Eventually you arrive at Heathrow. Or Schipol. Or JFK. Whatever. So you are in paradise. You can buy most of the things you want. A shoe every week? Nice clothes and gadgets? No problem, babe. All the things you dreamt of and salivated over back home are affordable You send money home for various projects. The money converted in cedis makes you an instant millionaire. You like that word. Your mother can now also boast to her friends that the new cloth she wore for the church harvest was from you, and request special prayers for you. Now, Kwame Atta’s fees are paid for the next four years. No problem, no sweat.
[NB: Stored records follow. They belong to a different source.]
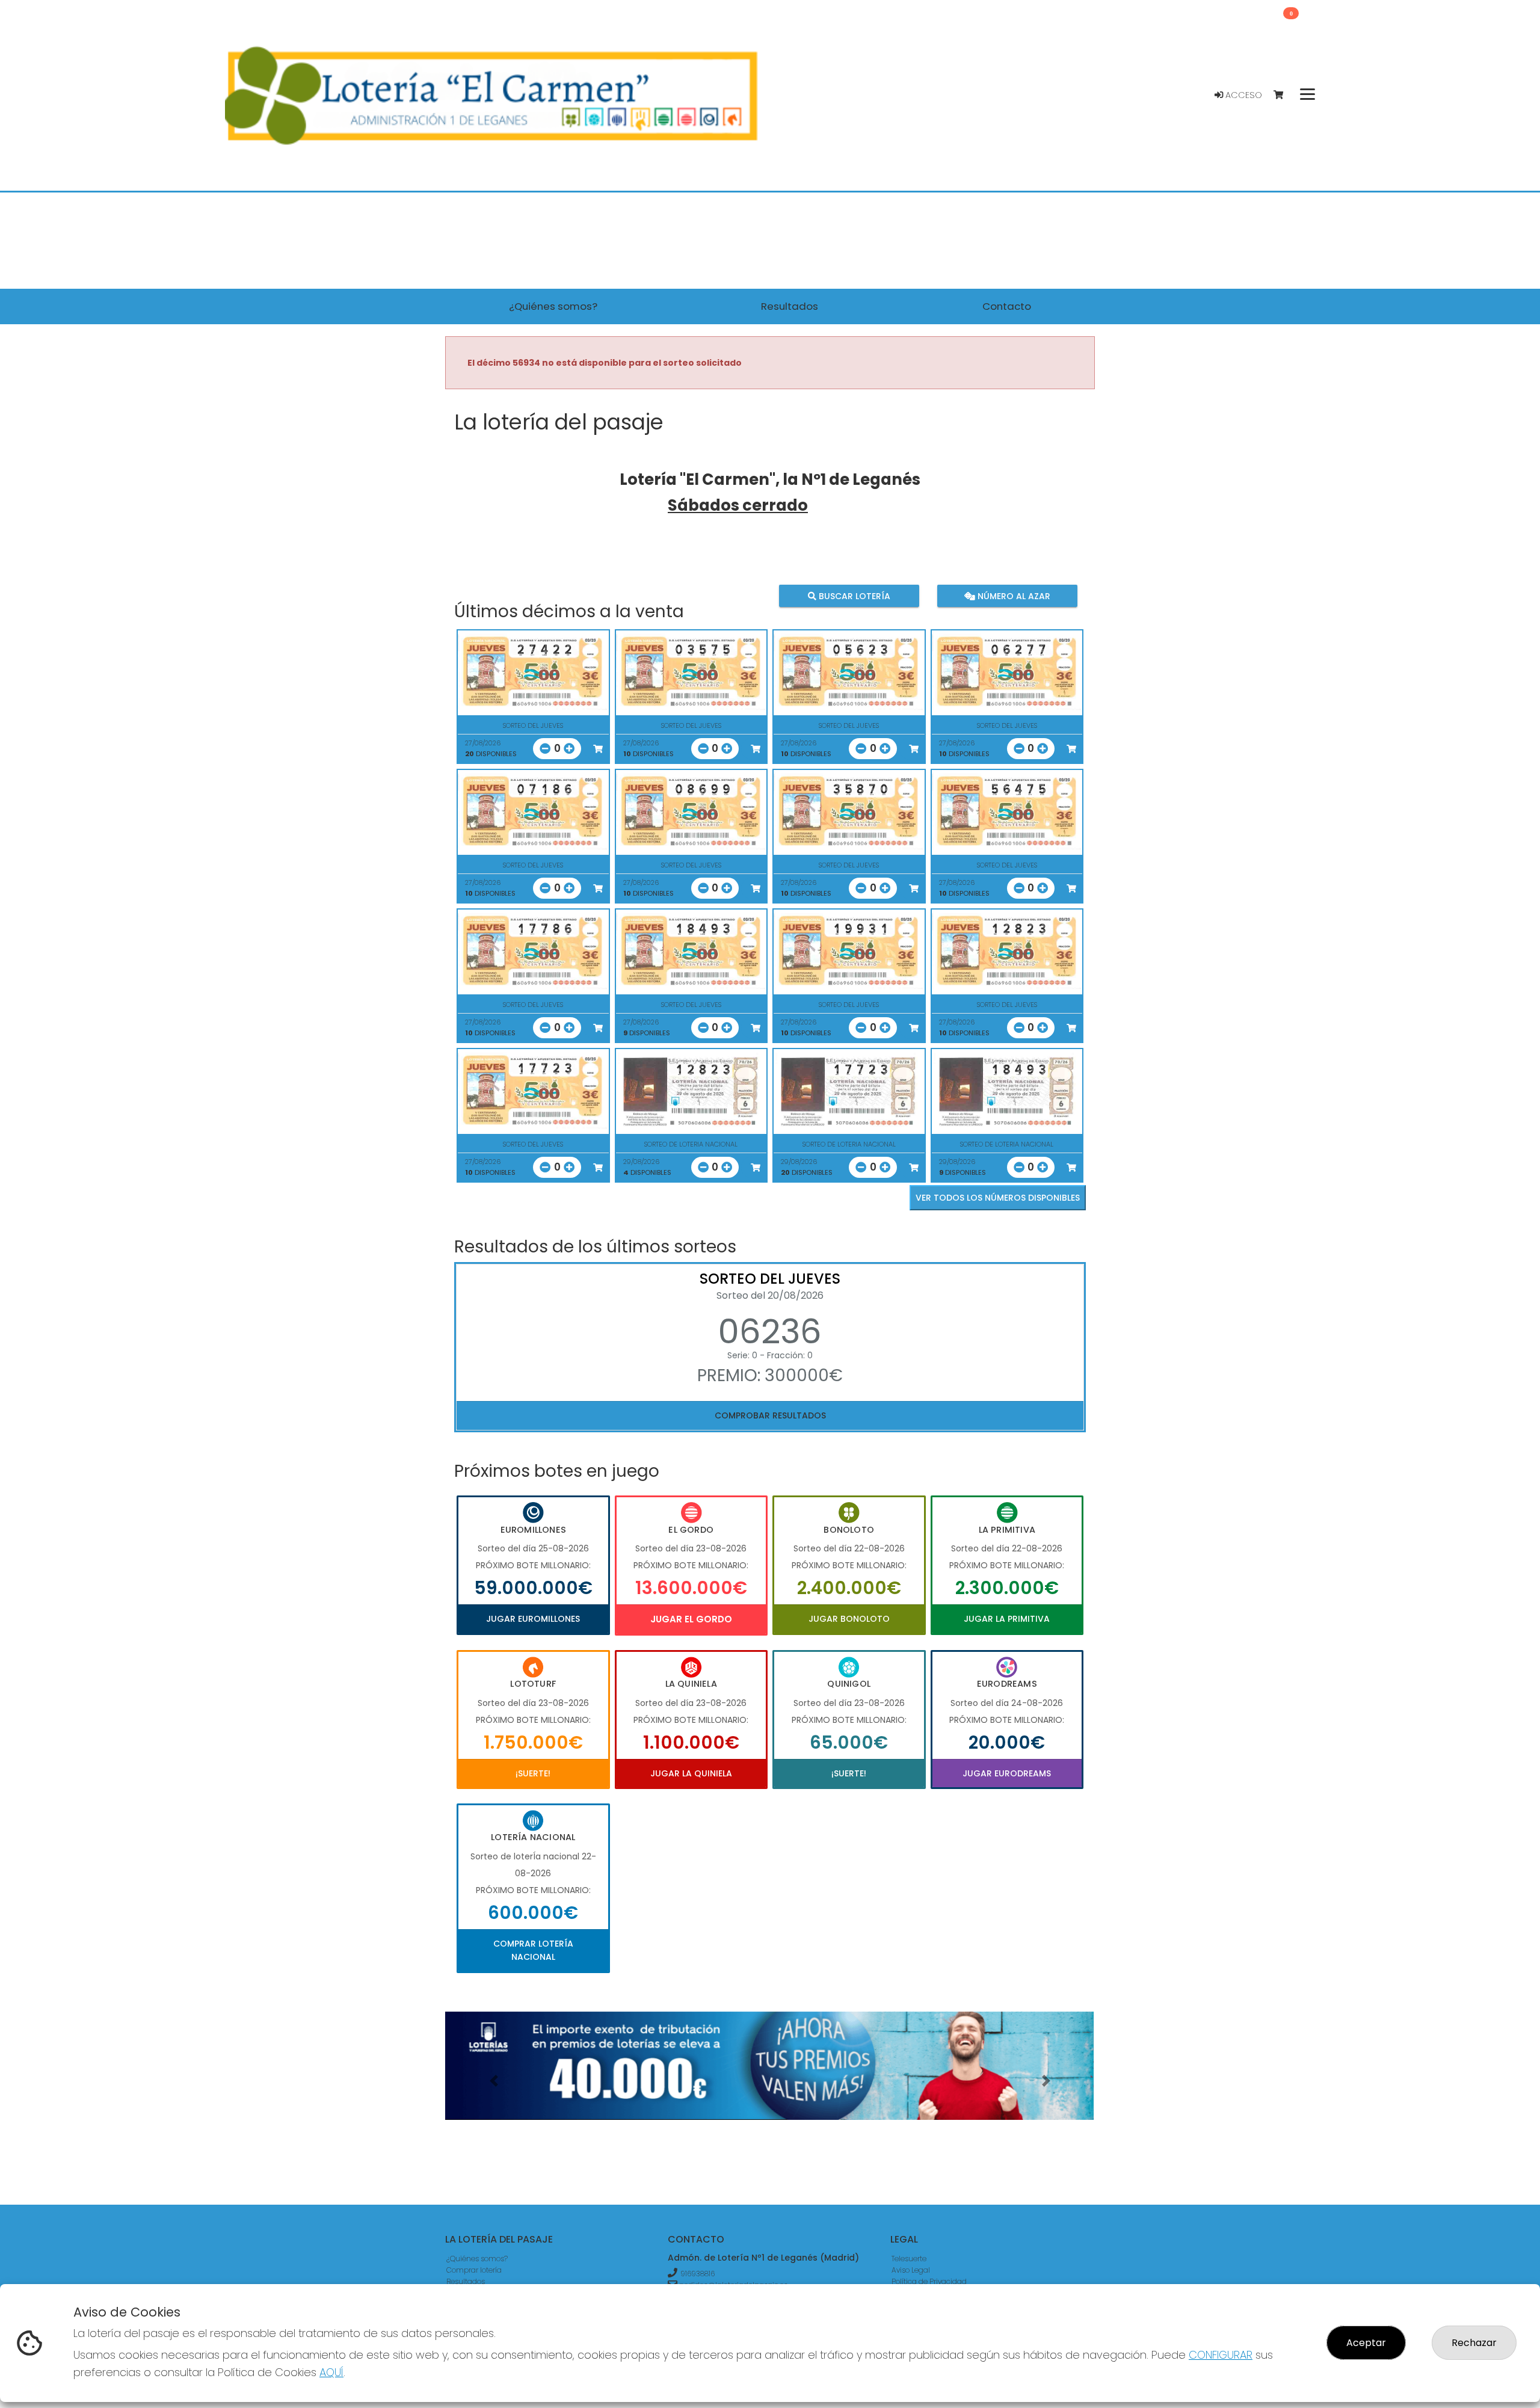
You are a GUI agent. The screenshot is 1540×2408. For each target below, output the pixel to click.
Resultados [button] (789, 306)
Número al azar (1012, 596)
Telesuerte (909, 2258)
You have purchased a piece of land and will be developing it next year. Cool Running. Life sweet.
But then, hold it. Nowhere cool. Every little problem of the entire family back home in the village, they bring to your doorstep: medical bills, personal debts, school fees. Even the other day your best friend wanted a suit, shoes, socks and shirt for his impending wedding!! You wonder if you are Father Christmas. You are getting tired of your trips to Western Union. Bills keep popping up in the post, a never-ending stream. Immigration is becoming a hot issue, and you are getting nervous. You hear your old lady is ill back home and you are frantic with worry. Nobody even notices you when you wear your ‘designer’ gear. In any case you are wearing long winter coats over them. You wonder if your wife is being faithful back home. You work 12-hour days and have no time to enjoy anything. Your waist is ‘locking’ from all the hard work.
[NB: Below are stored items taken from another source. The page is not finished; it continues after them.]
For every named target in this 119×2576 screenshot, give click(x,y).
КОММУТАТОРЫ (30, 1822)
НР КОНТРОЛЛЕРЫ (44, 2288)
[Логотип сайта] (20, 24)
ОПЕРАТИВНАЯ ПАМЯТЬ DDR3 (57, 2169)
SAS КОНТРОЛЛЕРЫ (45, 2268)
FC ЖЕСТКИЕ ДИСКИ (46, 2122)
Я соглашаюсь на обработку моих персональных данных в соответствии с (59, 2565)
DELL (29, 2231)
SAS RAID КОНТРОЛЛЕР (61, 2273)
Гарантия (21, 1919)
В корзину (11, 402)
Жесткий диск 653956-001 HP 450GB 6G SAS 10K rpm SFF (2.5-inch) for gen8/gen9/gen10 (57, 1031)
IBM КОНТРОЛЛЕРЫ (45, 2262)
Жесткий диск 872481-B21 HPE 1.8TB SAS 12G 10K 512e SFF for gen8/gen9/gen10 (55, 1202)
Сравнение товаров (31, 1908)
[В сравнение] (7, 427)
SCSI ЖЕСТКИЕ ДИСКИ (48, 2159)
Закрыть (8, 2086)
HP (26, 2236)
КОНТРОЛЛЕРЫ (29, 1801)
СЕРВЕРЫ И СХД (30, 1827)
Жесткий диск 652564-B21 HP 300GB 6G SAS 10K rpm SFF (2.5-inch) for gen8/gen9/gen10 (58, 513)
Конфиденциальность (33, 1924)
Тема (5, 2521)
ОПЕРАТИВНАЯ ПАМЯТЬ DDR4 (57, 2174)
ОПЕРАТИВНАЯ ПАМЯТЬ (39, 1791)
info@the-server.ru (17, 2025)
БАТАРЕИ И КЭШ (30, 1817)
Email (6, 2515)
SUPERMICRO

Suddenly Ogyakrom has some nostalgic appeal. You hear highlife and you notice it. Suddenly AB Crentsil’s Arokyir abrabo means a lot to you. You fall in love African carvings and they adorn you home. You hear two people in a bus speaking an Ogyakrom language and you smile to yourself. The little things start to mean a lot. You miss Maame Akoto’s special fresh aponkye nkrakra with cocoyam fufu, washed down with palm wine. Never mind that you had to eat at Maame Akoto’s on credit. Back home you yearned for pizzas and salads, but Frankie’s and Papaye were no-go areas- not with your empty pockets. You miss sitting with your friends at the palm-wine bar making fools of yourselves and listening to Agya Koo Krah strumming his ancient guitar. You miss your family-hardships and all. Now you know why Kwame John really enjoys himself when he comes home-once he gets back to abrokyir it is work, home, work, home, till his next trip.
They say if God lets it rain, we complain. If he lets the sun shine, again we complain. I suppose that is the Ogyakromian attitude. Life is one big Ogyakrom, wherever you are. Even when you depart this world, you are likely to go in a tight-fitting box with no air-conditioning, lowered into an underground chamber. If you decide to go by cremation, then you feel the real Ogya superfinals !! Indeed, nowhere cool.